- _REQUIREMENT_:
Instruction for the entries that follow: retype exactly the lines from the line with "Task: Click the 'Frequently" to the line with "Given: Expand the", both included, and omit all others.

- _DATA UNDER STUDY_:

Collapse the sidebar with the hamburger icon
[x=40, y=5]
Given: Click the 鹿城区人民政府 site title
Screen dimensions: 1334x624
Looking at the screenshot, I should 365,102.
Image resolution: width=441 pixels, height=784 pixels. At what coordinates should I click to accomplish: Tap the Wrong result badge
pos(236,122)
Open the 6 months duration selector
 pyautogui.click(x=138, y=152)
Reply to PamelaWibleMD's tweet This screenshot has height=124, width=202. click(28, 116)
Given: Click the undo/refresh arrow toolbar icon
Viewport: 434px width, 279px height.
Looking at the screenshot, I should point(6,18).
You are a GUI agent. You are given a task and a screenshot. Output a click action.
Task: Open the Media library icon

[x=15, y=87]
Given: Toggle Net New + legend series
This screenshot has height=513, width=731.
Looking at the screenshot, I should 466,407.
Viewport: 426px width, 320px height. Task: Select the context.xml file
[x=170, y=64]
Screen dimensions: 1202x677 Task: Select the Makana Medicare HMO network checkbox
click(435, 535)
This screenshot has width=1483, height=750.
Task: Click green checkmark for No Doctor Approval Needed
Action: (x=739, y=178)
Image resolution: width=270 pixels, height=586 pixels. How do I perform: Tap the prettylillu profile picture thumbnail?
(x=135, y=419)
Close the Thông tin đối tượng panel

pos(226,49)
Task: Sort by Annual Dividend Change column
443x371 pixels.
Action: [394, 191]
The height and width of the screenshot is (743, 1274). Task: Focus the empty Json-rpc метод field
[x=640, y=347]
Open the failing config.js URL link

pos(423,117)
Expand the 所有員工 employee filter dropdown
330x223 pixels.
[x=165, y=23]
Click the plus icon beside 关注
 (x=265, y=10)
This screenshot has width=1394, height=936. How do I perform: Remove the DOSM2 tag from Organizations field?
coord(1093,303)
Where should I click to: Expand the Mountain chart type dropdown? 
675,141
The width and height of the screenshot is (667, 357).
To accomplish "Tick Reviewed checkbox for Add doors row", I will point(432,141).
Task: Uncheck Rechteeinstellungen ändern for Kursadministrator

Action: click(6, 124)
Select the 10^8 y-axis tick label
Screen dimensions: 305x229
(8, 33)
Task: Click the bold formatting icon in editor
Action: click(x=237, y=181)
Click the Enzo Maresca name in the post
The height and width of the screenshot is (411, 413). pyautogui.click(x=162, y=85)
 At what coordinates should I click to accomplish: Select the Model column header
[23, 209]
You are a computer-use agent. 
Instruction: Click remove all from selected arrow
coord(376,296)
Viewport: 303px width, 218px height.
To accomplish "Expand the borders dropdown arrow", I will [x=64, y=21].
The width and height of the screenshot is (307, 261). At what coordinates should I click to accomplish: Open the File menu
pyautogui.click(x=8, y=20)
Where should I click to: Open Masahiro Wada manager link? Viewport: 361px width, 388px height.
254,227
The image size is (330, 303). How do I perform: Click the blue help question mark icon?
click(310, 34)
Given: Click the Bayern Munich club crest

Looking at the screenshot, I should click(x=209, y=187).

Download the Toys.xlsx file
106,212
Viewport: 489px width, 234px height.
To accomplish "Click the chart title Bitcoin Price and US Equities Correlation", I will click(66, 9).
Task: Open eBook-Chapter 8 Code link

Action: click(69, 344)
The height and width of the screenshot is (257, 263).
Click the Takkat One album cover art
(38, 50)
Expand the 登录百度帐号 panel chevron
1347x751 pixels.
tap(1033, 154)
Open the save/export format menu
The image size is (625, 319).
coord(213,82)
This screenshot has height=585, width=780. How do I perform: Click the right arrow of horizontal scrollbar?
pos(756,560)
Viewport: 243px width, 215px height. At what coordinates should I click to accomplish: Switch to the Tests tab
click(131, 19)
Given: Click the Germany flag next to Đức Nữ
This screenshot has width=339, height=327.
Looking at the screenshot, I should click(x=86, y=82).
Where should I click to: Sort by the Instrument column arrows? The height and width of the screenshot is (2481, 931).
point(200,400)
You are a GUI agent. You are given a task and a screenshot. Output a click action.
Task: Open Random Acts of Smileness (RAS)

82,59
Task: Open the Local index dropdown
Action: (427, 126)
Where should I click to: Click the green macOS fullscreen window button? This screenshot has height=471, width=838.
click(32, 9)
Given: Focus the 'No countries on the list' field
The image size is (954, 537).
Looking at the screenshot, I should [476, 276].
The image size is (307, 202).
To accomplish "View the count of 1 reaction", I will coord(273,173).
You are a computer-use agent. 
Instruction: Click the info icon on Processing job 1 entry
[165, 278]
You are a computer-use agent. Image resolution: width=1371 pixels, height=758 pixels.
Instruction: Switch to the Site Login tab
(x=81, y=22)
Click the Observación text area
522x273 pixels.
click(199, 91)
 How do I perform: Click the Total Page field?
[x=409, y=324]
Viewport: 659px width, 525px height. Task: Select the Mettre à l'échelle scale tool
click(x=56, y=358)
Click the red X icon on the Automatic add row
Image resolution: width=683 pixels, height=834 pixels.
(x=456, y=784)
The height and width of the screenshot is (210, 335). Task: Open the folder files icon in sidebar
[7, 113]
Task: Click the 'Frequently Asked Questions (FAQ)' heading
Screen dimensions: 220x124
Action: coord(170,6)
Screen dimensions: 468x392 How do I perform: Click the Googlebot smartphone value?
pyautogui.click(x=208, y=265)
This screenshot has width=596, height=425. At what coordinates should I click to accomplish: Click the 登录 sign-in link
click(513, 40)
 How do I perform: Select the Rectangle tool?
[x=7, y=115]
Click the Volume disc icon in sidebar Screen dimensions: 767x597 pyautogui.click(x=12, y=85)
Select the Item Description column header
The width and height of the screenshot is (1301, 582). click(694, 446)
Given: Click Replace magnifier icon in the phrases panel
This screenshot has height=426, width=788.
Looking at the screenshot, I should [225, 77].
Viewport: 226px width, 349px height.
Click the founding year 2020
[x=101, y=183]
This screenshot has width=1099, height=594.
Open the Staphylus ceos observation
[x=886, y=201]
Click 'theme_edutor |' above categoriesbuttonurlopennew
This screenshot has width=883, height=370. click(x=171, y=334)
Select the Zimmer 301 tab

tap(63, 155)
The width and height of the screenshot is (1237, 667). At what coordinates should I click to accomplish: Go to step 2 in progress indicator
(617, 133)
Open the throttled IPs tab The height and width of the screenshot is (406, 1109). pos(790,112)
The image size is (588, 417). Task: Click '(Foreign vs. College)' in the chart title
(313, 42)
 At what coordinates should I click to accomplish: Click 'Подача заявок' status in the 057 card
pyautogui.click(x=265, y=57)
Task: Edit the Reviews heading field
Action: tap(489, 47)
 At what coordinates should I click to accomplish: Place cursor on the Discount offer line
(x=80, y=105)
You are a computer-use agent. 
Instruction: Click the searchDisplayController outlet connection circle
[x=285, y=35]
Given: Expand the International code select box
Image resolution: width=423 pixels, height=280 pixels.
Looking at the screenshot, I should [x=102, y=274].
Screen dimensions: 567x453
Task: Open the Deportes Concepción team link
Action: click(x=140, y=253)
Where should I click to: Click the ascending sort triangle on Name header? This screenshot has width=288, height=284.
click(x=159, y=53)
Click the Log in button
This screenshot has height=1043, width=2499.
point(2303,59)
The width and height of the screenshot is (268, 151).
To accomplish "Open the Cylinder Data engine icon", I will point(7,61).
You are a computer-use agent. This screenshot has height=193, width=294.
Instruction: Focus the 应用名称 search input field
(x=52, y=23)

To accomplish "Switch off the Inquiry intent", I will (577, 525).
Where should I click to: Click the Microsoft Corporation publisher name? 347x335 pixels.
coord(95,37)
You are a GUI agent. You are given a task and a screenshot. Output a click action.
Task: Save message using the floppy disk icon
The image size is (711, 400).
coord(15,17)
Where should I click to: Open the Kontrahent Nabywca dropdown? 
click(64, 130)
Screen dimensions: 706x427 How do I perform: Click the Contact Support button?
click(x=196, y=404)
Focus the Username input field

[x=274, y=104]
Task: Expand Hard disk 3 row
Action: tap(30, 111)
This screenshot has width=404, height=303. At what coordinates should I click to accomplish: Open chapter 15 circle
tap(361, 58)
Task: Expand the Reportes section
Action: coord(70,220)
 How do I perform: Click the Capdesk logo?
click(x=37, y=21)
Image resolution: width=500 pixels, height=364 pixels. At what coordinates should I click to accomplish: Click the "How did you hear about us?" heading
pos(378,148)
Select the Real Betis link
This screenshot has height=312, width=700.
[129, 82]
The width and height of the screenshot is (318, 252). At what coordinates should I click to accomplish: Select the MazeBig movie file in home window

- _TASK SOLUTION_:
Task: Click the 'Frequently Asked Questions (FAQ)' heading
Screen dimensions: 220x124
Action: coord(170,6)
Screen dimensions: 468x392 How do I perform: Click the Googlebot smartphone value?
pyautogui.click(x=208, y=265)
This screenshot has width=596, height=425. At what coordinates should I click to accomplish: Click the 登录 sign-in link
click(513, 40)
 How do I perform: Select the Rectangle tool?
[x=7, y=115]
Click the Volume disc icon in sidebar Screen dimensions: 767x597 pyautogui.click(x=12, y=85)
Select the Item Description column header
The width and height of the screenshot is (1301, 582). click(694, 446)
Given: Click Replace magnifier icon in the phrases panel
This screenshot has height=426, width=788.
Looking at the screenshot, I should [225, 77].
Viewport: 226px width, 349px height.
Click the founding year 2020
[x=101, y=183]
This screenshot has width=1099, height=594.
Open the Staphylus ceos observation
[x=886, y=201]
Click 'theme_edutor |' above categoriesbuttonurlopennew
This screenshot has width=883, height=370. click(x=171, y=334)
Select the Zimmer 301 tab

tap(63, 155)
The width and height of the screenshot is (1237, 667). At what coordinates should I click to accomplish: Go to step 2 in progress indicator
(617, 133)
Open the throttled IPs tab The height and width of the screenshot is (406, 1109). pos(790,112)
The image size is (588, 417). Task: Click '(Foreign vs. College)' in the chart title
(313, 42)
 At what coordinates should I click to accomplish: Click 'Подача заявок' status in the 057 card
pyautogui.click(x=265, y=57)
Task: Edit the Reviews heading field
Action: tap(489, 47)
 At what coordinates should I click to accomplish: Place cursor on the Discount offer line
(x=80, y=105)
You are a computer-use agent. 
Instruction: Click the searchDisplayController outlet connection circle
[x=285, y=35]
Given: Expand the International code select box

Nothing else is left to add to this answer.